Neuroinflammation Alters Integrative Properties of Rat Hippocampal Pyramidal Cells

Federica Frigerio, Corey Flynn, Ye Han, Kyle Lyman, Joaquin N. Lugo, Teresa Ravizza, Antoine Ghestem, Julika Pitsch, Albert Becker, Anne E. Anderson, Annamaria Vezzani, Dane Chetkovich, Christophe Bernard

Neuroinflammation is consistently found in many neurological disorders, but whether or not the inflammatory response independently affects neuronal network properties is poorly understood. Here, we report that intracerebroventricular injection of the prototypical inflammatory molecule lipopolysaccharide (LPS) in rats triggered a strong and long-lasting inflammatory response in hippocampal microglia associated with a concomitant upregulation of Toll-like receptor (TLR4) in pyramidal and hilar neurons.
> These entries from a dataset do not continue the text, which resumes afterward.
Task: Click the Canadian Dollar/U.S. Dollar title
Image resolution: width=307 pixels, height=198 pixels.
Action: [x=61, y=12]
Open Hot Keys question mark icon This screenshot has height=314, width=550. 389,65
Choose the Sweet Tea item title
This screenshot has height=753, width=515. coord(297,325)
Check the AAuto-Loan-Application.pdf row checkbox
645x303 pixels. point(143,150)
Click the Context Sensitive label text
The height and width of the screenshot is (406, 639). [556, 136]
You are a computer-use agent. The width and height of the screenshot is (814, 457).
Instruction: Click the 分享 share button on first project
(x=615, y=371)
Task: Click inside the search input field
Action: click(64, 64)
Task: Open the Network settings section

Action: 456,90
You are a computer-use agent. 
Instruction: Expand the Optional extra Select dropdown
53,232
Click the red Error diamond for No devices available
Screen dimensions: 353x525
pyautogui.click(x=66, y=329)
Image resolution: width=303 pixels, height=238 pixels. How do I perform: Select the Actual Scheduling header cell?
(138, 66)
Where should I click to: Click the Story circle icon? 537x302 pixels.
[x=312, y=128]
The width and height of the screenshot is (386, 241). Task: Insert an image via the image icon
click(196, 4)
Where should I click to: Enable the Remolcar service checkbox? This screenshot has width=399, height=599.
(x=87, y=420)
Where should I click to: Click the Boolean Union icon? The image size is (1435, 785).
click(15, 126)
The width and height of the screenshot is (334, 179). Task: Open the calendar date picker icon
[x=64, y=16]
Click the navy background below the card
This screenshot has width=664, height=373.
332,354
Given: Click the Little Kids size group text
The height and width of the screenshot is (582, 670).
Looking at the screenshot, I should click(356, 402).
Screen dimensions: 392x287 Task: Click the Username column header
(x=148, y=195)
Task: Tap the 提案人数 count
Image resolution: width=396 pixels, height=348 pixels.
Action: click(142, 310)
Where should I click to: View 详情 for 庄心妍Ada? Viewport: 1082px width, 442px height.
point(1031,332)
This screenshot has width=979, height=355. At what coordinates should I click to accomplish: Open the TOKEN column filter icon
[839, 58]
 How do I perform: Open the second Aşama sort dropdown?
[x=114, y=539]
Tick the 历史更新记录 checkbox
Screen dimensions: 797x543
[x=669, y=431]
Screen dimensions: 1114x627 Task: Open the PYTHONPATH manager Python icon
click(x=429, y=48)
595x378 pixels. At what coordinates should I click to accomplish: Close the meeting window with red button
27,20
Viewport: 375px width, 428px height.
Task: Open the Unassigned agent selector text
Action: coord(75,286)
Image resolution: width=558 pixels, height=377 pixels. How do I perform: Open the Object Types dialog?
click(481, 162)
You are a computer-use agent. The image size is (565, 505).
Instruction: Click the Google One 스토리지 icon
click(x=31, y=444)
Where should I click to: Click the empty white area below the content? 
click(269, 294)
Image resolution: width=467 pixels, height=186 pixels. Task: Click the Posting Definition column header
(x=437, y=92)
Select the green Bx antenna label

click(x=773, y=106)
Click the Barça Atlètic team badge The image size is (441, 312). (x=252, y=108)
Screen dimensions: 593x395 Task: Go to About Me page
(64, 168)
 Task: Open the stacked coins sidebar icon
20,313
This, in turn, was associated with a significant reduction of the dendritic hyperpolarization-activated cyclic AMP-gated channel type 1 (HCN1) protein level while Kv4.2 channels were unaltered as assessed by western blot. Immunohistochemistry confirmed the HCN1 decrease in CA1 pyramidal neurons and showed that these changes were associated with a reduction of TRIP8b, an auxiliary subunit for HCN channels implicated in channel subcellular localization and trafficking. At the physiological level, this effect translated into a 50% decrease in HCN1-mediated currents (Ih) measured in the distal dendrites of hippocampal CA1 pyramidal cells. At the functional level, the band-pass-filtering properties of dendrites in the theta frequency range (4-12 Hz) and their temporal summation properties were compromised. We conclude that neuroinflammation can independently trigger an acquired channelopathy in CA1 pyramidal cell dendrites that alters their integrative properties. By directly changing cellular function, this phenomenon may participate in the phenotypic expression of various brain diseases.